My other hedgehog 'Hedgie' never bit me and this behaviour is quite weird to me. 
In a book I got when I got my hedgehog says 'that if your hedgehog bites you ether blow into its nose or squirt them with water using a plant spirtser.' I don't know if I should believe it but it was releast in 2002. 
Does anybody know if the habbit will pass or will I have to disaplent her...I hate to disaplent her is that is the only way. :shock:


----------



## CanadienHedgie (Feb 4, 2011)

Don't squirt her in the face with water :shock: ! Blowing yes, water no. When you bath a hedgie, you have to make sure they are completely dry before you put them in your cage, so they don't get cold. So spraying her in the face with water, could cause problems (ie, hibernation = death).


----------



## Guest (Jul 25, 2011)

Celeste has this problem but her bites were aggressive and Nancy gave me some sound advice in a topic.

Here is what I recommend:

1) Don't place your fingers near your hedgies nose/mouth for awhile it will only reinforce it at this time just try to keep you fingers out of his/her sight during bonding.

2) It could be due to scared, nervous, stress, even s/he is hungry and thus biting, especially if you have ever handfed your hedgehog or was before you got him/her/

3) I don't much believe in either the blowing in face, water, or q-tip idea, with animals negative reactions don't work the same as humans. They just associate it it with fear and danger, remember they are a prey animal and striking back may help them see you as more of a threat, if all else fails I'd go with the blowing in their face. (This is just my opinion on it, I know others will differ)

4) It could also just be shes very cranky at certain times of the day/night some hedgehogs are very particular of a routine and interrupting that might get them into a very strange mood. Try different times for your interactions with this hedgie and see if anything changes.

5) Its very rare they are biting because they are chronic, so more then likely one of those should be it but I am certain there are more explanations. From what I have read while trying to figure out my girls biting its very very uncommon to have a biting hedgehog that won't stop, it might have even just been biting because of strange weather patterns.

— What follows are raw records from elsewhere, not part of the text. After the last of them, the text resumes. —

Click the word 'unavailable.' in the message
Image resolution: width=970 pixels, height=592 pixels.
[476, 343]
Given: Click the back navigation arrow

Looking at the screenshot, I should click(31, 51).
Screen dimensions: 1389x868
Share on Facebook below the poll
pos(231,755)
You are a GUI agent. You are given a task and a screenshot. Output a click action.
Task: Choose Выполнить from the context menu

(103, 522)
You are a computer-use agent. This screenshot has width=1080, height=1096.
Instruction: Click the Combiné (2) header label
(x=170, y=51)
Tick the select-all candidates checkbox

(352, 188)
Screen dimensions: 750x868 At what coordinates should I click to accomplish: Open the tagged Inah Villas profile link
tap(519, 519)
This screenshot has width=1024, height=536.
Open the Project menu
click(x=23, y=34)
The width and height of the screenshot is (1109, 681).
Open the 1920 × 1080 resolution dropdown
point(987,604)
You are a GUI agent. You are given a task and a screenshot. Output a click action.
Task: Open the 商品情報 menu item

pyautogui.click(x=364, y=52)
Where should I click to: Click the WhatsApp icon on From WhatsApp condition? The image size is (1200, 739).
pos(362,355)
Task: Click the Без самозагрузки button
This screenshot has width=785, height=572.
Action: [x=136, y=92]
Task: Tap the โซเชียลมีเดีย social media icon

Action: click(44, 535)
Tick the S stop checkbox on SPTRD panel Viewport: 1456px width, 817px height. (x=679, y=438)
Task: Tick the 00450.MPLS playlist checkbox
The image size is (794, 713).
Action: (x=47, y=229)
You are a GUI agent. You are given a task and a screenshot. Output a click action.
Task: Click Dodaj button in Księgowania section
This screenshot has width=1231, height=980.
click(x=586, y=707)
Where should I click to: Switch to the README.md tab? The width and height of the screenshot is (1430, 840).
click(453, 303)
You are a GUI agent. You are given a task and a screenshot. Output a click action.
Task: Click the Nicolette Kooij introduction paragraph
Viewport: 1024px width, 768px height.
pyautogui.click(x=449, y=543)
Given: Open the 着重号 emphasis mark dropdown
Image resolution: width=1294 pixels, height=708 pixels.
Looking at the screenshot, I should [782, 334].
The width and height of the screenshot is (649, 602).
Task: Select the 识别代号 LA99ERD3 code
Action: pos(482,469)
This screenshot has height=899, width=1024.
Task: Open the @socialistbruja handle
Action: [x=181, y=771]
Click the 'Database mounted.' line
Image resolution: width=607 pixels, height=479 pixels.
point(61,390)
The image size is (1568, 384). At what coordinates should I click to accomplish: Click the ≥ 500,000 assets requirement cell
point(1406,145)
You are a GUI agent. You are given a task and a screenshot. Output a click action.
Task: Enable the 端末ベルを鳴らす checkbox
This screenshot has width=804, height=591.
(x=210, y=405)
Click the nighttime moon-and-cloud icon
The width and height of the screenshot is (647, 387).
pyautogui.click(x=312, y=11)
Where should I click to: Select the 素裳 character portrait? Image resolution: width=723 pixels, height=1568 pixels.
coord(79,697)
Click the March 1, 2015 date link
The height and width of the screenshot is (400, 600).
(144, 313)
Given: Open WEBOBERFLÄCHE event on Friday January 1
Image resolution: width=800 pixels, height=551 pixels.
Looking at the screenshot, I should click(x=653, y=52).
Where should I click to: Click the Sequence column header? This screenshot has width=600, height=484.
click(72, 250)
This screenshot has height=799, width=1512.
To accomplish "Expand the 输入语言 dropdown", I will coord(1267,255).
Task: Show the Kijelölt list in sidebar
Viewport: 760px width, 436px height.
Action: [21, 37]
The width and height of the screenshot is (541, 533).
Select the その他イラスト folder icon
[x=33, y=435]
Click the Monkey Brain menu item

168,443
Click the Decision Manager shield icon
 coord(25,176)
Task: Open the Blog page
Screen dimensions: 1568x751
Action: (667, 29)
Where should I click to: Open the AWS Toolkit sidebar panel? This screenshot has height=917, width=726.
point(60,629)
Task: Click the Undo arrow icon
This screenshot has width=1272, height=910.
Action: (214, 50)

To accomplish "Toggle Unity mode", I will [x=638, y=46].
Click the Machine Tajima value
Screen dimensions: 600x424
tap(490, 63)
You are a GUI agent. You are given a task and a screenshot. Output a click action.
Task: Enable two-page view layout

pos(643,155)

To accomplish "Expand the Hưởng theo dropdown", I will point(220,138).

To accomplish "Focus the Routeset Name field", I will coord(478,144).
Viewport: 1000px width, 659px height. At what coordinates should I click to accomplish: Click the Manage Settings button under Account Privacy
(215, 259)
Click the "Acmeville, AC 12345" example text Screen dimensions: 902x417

Please note these are my gathered information from some of the more seasoned and experienced breeders and owners on this site and some research I did elsewhere and talking to my vet as well. It doesn't make them fact but could be one of the paths that might help you resolve your issue


----------



## hanhan27 (May 12, 2011)

CanadienHedgie said:


> Don't squirt her in the face with water :shock: ! Blowing yes, water no. When you bath a hedgie, you have to make sure they are completely dry before you put them in your cage, so they don't get cold. So spraying her in the face with water, could cause problems (ie, hibernation = death).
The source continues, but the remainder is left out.